From the highest heaven he watches

Leaning forward he waits

The drama of history has captured me as one among many

Defined by particularity

At risk to chance

My freedom to choose is always only a will away

Bound by reality

Equipped to defy reality

Now I hear his call

To change the world is simply to be

The courage to be is the faith of a saint

Today ‘I’ write my own story

a story infused with all the pain of the present

a story untold, never lived before

a story of peace in a land of war

He is my father and ‘I’ am living his dream

My story has eternal meaning

I am a child of God


But there are also many other things that Jesus did; if every one of them were written down, I suppose that the world itself could not contain the books that would be written.

John 21:25


Tell Me a Story

An omniscient narrator, an unknown author, evidence of editorial work by another, or of sources utilized by a compiler, yet none of these characters are capable of determining with certainty that their reader will ascribe to their intended meaning. Every contributor to, or editor of the biblical text is a guide within a larger framework of the history that has brought the reader to hear their story.

Stories circumvent questions, delay answers, and cloud certainty, yet they ignite imagination, invite critique, and seal their mark on the soul with a power unseen. Stories carry spirit and appeal to spirit. A story has power to change the one who hears and the one who hears has the power to change a story through their uniqueness.

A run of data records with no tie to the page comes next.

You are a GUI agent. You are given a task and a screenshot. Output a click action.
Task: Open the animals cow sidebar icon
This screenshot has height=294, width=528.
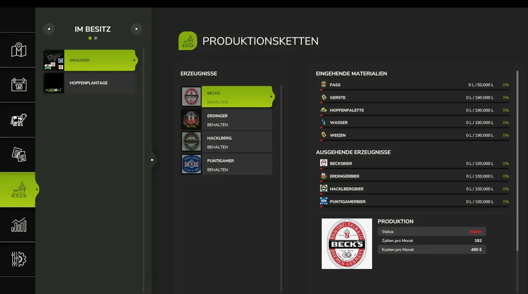point(19,120)
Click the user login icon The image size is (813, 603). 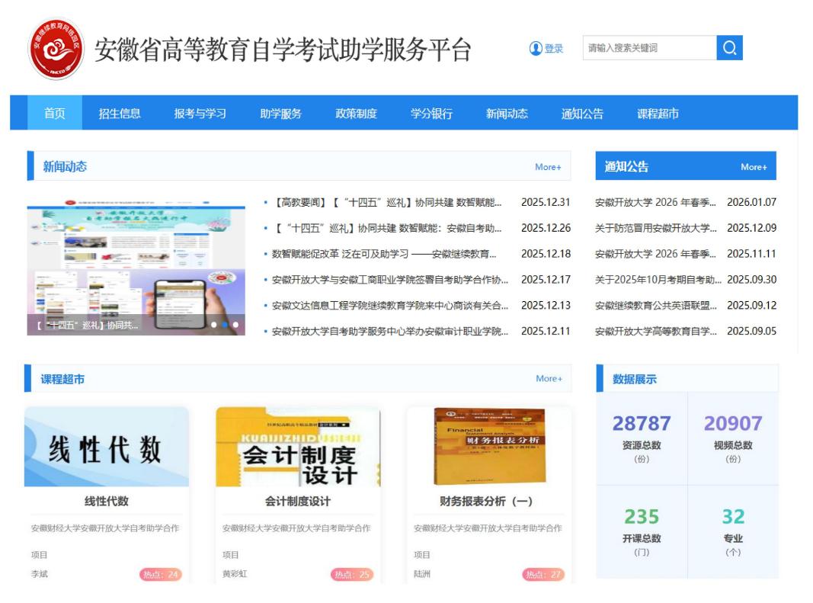coord(536,49)
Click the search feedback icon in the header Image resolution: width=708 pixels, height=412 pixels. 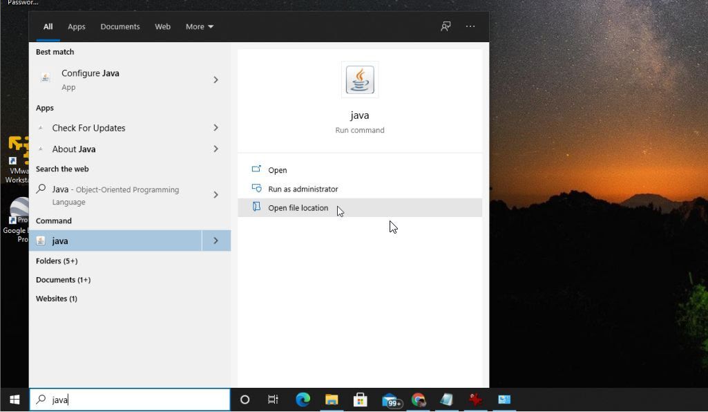click(446, 26)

Once your story is told it slips from your hands into the life of another.

We bring ourselves to the text. This being said, the bible is only as good as the person reading it. The cry for a clean heart is a cry for ears to hear. The task is to hear the voice of God amidst the infusion of humanity’s perceptions in a story of both God and humanity.

Christianity cannot grow stagnant if it remains as story, as a living witness to the dynamics of revelation in a people, in a person and in history. Ceremonies attempt to seal a story, but a story can be told in a multitude of ways and defy the institutional drudgery of a ceremony. Stories are like God, like Spirit, they cannot be confined and controlled.

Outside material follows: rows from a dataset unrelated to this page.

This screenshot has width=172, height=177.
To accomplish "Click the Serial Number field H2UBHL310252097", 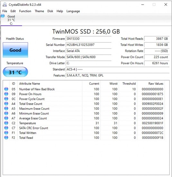I will (x=88, y=45).
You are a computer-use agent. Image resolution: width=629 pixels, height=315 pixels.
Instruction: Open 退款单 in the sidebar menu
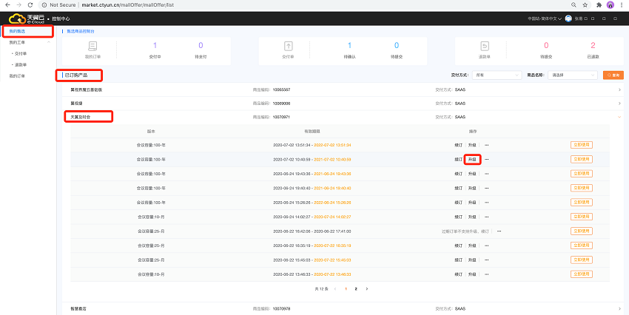click(x=20, y=64)
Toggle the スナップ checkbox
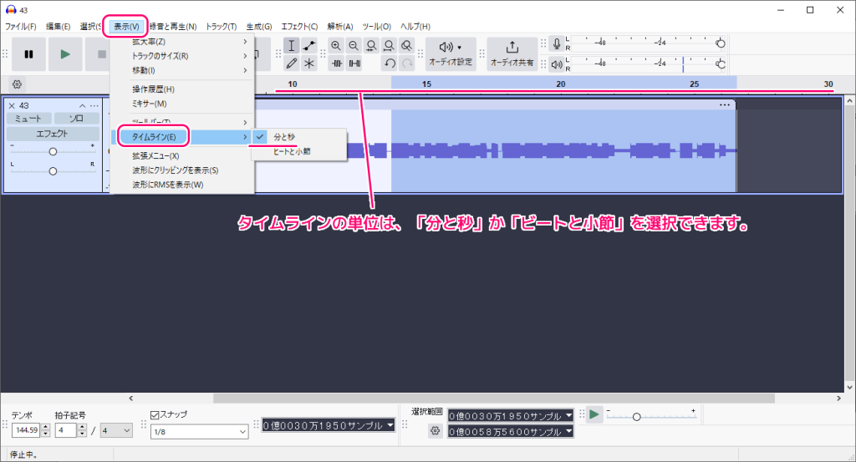Viewport: 856px width, 462px height. [x=155, y=414]
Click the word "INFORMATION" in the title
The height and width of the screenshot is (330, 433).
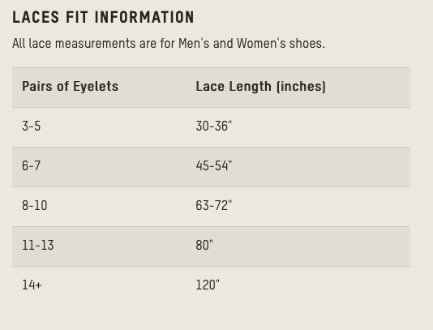(144, 17)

The metanarrative of scripture is an uncontainable story. The error of classical theology and church tradition has been to confine the story to the control of an institution rather than to the lived witness of a people.

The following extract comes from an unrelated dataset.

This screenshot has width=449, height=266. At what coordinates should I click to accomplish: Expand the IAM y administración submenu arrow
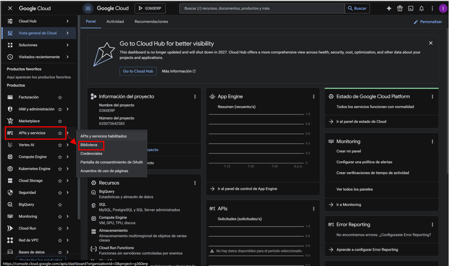[x=68, y=109]
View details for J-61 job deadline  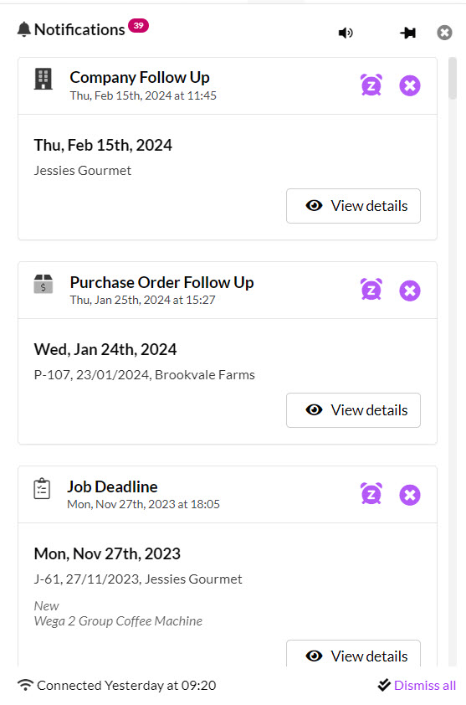pyautogui.click(x=353, y=654)
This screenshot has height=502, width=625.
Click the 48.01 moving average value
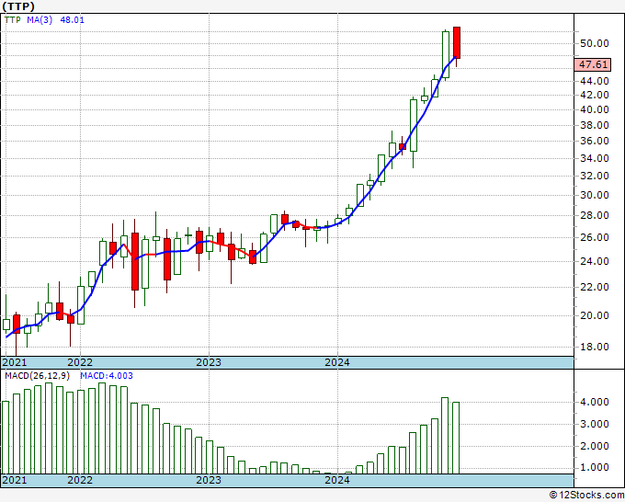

In the present age the academy has privileged itself as the interpreter of scripture based upon the arrogance of intellectual technique and privileged access to learning and information. However, without a story, without a life lived in conjunction with God’s presence among the poor and oppressed then interpretation becomes about maintaining power rather than serving others. The tedious repetition of academic effort apart from the face-to-face encounter with God among the people is vanity (hevel).

So, tell me a story of grace, a story of justice, a story of liberation, a story of unbound love, of sacrifice and joy. Tell me a story of hope against hope, of dramatic personal challenge, of change and growth into the image of God in Christ Jesus. Tell me a story where people learn to hear the voice of God and see thy kingdom come in the present, where people enter the rest of heaven in the hell of the present. Tell me a human story infused with the life of God.